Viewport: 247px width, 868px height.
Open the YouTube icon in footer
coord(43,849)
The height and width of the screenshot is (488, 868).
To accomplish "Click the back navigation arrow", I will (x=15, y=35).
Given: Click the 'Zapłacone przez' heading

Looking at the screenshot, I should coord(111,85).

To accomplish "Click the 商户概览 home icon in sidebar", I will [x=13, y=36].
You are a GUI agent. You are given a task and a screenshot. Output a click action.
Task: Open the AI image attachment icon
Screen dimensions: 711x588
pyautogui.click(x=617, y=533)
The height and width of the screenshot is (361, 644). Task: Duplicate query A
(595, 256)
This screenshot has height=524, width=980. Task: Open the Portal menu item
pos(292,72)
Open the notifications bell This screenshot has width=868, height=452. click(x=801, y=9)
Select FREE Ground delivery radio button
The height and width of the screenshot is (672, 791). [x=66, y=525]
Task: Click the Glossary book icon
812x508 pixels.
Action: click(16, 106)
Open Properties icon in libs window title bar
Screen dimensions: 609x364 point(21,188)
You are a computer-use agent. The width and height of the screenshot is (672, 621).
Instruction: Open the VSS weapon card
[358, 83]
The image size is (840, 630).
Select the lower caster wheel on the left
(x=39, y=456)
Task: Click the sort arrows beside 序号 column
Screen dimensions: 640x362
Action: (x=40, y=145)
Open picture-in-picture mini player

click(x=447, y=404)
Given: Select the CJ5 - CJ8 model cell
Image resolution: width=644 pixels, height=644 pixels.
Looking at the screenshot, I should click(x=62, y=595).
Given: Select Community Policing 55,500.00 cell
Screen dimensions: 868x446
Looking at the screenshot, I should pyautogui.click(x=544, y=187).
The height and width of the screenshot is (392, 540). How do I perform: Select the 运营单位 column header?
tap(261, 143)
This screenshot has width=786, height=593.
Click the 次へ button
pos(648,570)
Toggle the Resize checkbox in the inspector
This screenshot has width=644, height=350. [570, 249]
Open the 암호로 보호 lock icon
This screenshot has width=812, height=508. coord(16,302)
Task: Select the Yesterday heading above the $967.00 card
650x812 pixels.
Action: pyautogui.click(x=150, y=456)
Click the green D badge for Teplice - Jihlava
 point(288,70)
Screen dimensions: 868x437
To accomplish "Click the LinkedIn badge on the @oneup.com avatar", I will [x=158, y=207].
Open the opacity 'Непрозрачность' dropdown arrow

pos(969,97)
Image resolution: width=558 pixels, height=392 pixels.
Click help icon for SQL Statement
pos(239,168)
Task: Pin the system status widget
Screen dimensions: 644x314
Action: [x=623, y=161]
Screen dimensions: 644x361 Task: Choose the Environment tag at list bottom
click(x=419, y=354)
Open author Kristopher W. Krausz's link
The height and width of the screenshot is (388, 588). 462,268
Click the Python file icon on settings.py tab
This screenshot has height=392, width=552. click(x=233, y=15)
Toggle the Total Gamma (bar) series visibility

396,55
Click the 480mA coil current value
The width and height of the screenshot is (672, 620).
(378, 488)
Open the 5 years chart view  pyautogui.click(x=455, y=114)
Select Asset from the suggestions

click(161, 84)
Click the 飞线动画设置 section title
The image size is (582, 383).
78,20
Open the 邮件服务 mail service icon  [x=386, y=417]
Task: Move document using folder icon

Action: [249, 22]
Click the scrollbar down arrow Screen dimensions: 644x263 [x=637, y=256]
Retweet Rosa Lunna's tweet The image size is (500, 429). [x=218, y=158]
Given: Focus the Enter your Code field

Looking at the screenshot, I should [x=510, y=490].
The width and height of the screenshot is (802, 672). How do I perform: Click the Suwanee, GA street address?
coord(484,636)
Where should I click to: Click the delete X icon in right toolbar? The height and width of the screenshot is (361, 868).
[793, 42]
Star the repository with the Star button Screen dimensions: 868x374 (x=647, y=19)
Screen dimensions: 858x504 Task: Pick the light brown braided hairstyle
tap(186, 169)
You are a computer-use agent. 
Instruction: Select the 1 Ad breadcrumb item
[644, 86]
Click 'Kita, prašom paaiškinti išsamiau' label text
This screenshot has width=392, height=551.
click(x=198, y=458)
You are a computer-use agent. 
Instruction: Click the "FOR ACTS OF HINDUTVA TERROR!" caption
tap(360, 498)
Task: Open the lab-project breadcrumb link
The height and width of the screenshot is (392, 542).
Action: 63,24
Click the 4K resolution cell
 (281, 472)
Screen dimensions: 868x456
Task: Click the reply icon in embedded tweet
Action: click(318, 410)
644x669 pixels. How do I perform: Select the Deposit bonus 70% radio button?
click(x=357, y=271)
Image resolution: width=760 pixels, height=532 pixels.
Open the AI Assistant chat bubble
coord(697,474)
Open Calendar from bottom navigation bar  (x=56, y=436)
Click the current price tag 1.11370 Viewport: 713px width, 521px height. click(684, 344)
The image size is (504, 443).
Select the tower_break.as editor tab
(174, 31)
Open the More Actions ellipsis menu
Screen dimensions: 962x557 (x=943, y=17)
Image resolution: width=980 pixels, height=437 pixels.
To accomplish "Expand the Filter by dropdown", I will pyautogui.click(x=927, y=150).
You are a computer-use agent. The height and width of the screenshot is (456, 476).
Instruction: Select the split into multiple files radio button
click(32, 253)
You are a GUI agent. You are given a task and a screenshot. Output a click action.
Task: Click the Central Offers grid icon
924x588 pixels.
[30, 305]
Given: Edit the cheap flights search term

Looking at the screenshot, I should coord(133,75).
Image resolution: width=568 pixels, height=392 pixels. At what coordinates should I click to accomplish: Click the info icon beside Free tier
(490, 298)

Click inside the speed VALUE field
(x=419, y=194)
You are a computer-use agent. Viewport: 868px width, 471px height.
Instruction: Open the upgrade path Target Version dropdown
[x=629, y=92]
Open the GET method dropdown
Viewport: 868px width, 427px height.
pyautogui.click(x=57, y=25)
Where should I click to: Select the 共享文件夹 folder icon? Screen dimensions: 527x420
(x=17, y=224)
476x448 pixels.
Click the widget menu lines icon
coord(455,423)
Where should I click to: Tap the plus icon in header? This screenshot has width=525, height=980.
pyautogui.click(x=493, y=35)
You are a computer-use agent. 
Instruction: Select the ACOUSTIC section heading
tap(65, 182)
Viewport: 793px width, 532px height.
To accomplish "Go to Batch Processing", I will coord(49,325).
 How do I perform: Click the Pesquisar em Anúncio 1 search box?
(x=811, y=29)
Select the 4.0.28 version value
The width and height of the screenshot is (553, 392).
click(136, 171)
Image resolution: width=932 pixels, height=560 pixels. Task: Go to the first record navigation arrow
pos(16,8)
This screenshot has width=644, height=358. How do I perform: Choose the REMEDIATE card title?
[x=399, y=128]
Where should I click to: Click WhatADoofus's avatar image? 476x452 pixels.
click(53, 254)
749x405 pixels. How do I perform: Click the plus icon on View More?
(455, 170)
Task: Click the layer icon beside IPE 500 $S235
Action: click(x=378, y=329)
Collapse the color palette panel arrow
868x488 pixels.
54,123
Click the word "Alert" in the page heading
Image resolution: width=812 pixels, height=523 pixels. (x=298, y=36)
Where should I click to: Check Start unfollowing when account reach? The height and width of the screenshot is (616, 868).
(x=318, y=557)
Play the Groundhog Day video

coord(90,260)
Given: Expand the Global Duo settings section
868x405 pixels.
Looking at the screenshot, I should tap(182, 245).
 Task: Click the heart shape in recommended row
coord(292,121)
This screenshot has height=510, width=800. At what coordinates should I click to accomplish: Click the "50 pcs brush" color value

• • • • •

(Work instructions): Give the complete listing a second time, exactly as it reads.

(Problem solution):
Viewport: 247px width, 868px height.
Open the YouTube icon in footer
coord(43,849)
The height and width of the screenshot is (488, 868).
To accomplish "Click the back navigation arrow", I will (x=15, y=35).
Given: Click the 'Zapłacone przez' heading

Looking at the screenshot, I should coord(111,85).

To accomplish "Click the 商户概览 home icon in sidebar", I will [x=13, y=36].
You are a GUI agent. You are given a task and a screenshot. Output a click action.
Task: Open the AI image attachment icon
Screen dimensions: 711x588
pyautogui.click(x=617, y=533)
The height and width of the screenshot is (361, 644). Task: Duplicate query A
(595, 256)
This screenshot has height=524, width=980. Task: Open the Portal menu item
pos(292,72)
Open the notifications bell This screenshot has width=868, height=452. click(x=801, y=9)
Select FREE Ground delivery radio button
The height and width of the screenshot is (672, 791). [x=66, y=525]
Task: Click the Glossary book icon
812x508 pixels.
Action: click(16, 106)
Open Properties icon in libs window title bar
Screen dimensions: 609x364 point(21,188)
You are a computer-use agent. The width and height of the screenshot is (672, 621).
Instruction: Open the VSS weapon card
[358, 83]
The image size is (840, 630).
Select the lower caster wheel on the left
(x=39, y=456)
Task: Click the sort arrows beside 序号 column
Screen dimensions: 640x362
Action: (x=40, y=145)
Open picture-in-picture mini player

click(x=447, y=404)
Given: Select the CJ5 - CJ8 model cell
Image resolution: width=644 pixels, height=644 pixels.
Looking at the screenshot, I should click(x=62, y=595).
Given: Select Community Policing 55,500.00 cell
Screen dimensions: 868x446
Looking at the screenshot, I should pyautogui.click(x=544, y=187).
The height and width of the screenshot is (392, 540). How do I perform: Select the 运营单位 column header?
tap(261, 143)
This screenshot has width=786, height=593.
Click the 次へ button
pos(648,570)
Toggle the Resize checkbox in the inspector
This screenshot has width=644, height=350. [570, 249]
Open the 암호로 보호 lock icon
This screenshot has width=812, height=508. coord(16,302)
Task: Select the Yesterday heading above the $967.00 card
650x812 pixels.
Action: pyautogui.click(x=150, y=456)
Click the green D badge for Teplice - Jihlava
 point(288,70)
Screen dimensions: 868x437
To accomplish "Click the LinkedIn badge on the @oneup.com avatar", I will [x=158, y=207].
Open the opacity 'Непрозрачность' dropdown arrow

pos(969,97)
Image resolution: width=558 pixels, height=392 pixels.
Click help icon for SQL Statement
pos(239,168)
Task: Pin the system status widget
Screen dimensions: 644x314
Action: [x=623, y=161]
Screen dimensions: 644x361 Task: Choose the Environment tag at list bottom
click(x=419, y=354)
Open author Kristopher W. Krausz's link
The height and width of the screenshot is (388, 588). 462,268
Click the Python file icon on settings.py tab
This screenshot has height=392, width=552. click(x=233, y=15)
Toggle the Total Gamma (bar) series visibility

396,55
Click the 480mA coil current value
The width and height of the screenshot is (672, 620).
(378, 488)
Open the 5 years chart view  pyautogui.click(x=455, y=114)
Select Asset from the suggestions

click(161, 84)
Click the 飞线动画设置 section title
The image size is (582, 383).
78,20
Open the 邮件服务 mail service icon  [x=386, y=417]
Task: Move document using folder icon

Action: [249, 22]
Click the scrollbar down arrow Screen dimensions: 644x263 [x=637, y=256]
Retweet Rosa Lunna's tweet The image size is (500, 429). [x=218, y=158]
Given: Focus the Enter your Code field

Looking at the screenshot, I should [x=510, y=490].
The width and height of the screenshot is (802, 672). How do I perform: Click the Suwanee, GA street address?
coord(484,636)
Where should I click to: Click the delete X icon in right toolbar? The height and width of the screenshot is (361, 868).
[793, 42]
Star the repository with the Star button Screen dimensions: 868x374 (x=647, y=19)
Screen dimensions: 858x504 Task: Pick the light brown braided hairstyle
tap(186, 169)
You are a computer-use agent. 
Instruction: Select the 1 Ad breadcrumb item
[644, 86]
Click 'Kita, prašom paaiškinti išsamiau' label text
This screenshot has width=392, height=551.
click(x=198, y=458)
You are a computer-use agent. 
Instruction: Click the "FOR ACTS OF HINDUTVA TERROR!" caption
tap(360, 498)
Task: Open the lab-project breadcrumb link
The height and width of the screenshot is (392, 542).
Action: 63,24
Click the 4K resolution cell
 (281, 472)
Screen dimensions: 868x456
Task: Click the reply icon in embedded tweet
Action: click(318, 410)
644x669 pixels. How do I perform: Select the Deposit bonus 70% radio button?
click(x=357, y=271)
Image resolution: width=760 pixels, height=532 pixels.
Open the AI Assistant chat bubble
coord(697,474)
Open Calendar from bottom navigation bar  (x=56, y=436)
Click the current price tag 1.11370 Viewport: 713px width, 521px height. click(684, 344)
The image size is (504, 443).
Select the tower_break.as editor tab
(174, 31)
Open the More Actions ellipsis menu
Screen dimensions: 962x557 (x=943, y=17)
Image resolution: width=980 pixels, height=437 pixels.
To accomplish "Expand the Filter by dropdown", I will pyautogui.click(x=927, y=150).
You are a computer-use agent. The height and width of the screenshot is (456, 476).
Instruction: Select the split into multiple files radio button
click(32, 253)
You are a GUI agent. You are given a task and a screenshot. Output a click action.
Task: Click the Central Offers grid icon
924x588 pixels.
[30, 305]
Given: Edit the cheap flights search term

Looking at the screenshot, I should coord(133,75).
Image resolution: width=568 pixels, height=392 pixels. At what coordinates should I click to accomplish: Click the info icon beside Free tier
(490, 298)

Click inside the speed VALUE field
(x=419, y=194)
You are a computer-use agent. Viewport: 868px width, 471px height.
Instruction: Open the upgrade path Target Version dropdown
[x=629, y=92]
Open the GET method dropdown
Viewport: 868px width, 427px height.
pyautogui.click(x=57, y=25)
Where should I click to: Select the 共享文件夹 folder icon? Screen dimensions: 527x420
(x=17, y=224)
476x448 pixels.
Click the widget menu lines icon
coord(455,423)
Where should I click to: Tap the plus icon in header? This screenshot has width=525, height=980.
pyautogui.click(x=493, y=35)
You are a computer-use agent. 
Instruction: Select the ACOUSTIC section heading
tap(65, 182)
Viewport: 793px width, 532px height.
To accomplish "Go to Batch Processing", I will coord(49,325).
 How do I perform: Click the Pesquisar em Anúncio 1 search box?
(x=811, y=29)
Select the 4.0.28 version value
The width and height of the screenshot is (553, 392).
click(136, 171)
Image resolution: width=932 pixels, height=560 pixels. Task: Go to the first record navigation arrow
pos(16,8)
This screenshot has width=644, height=358. How do I perform: Choose the REMEDIATE card title?
[x=399, y=128]
Where should I click to: Click WhatADoofus's avatar image? 476x452 pixels.
click(53, 254)
749x405 pixels. How do I perform: Click the plus icon on View More?
(455, 170)
Task: Click the layer icon beside IPE 500 $S235
Action: click(x=378, y=329)
Collapse the color palette panel arrow
868x488 pixels.
54,123
Click the word "Alert" in the page heading
Image resolution: width=812 pixels, height=523 pixels. (x=298, y=36)
Where should I click to: Check Start unfollowing when account reach? The height and width of the screenshot is (616, 868).
(x=318, y=557)
Play the Groundhog Day video

coord(90,260)
Given: Expand the Global Duo settings section
868x405 pixels.
Looking at the screenshot, I should tap(182, 245).
 Task: Click the heart shape in recommended row
coord(292,121)
This screenshot has height=510, width=800. At what coordinates should I click to accomplish: Click the "50 pcs brush" color value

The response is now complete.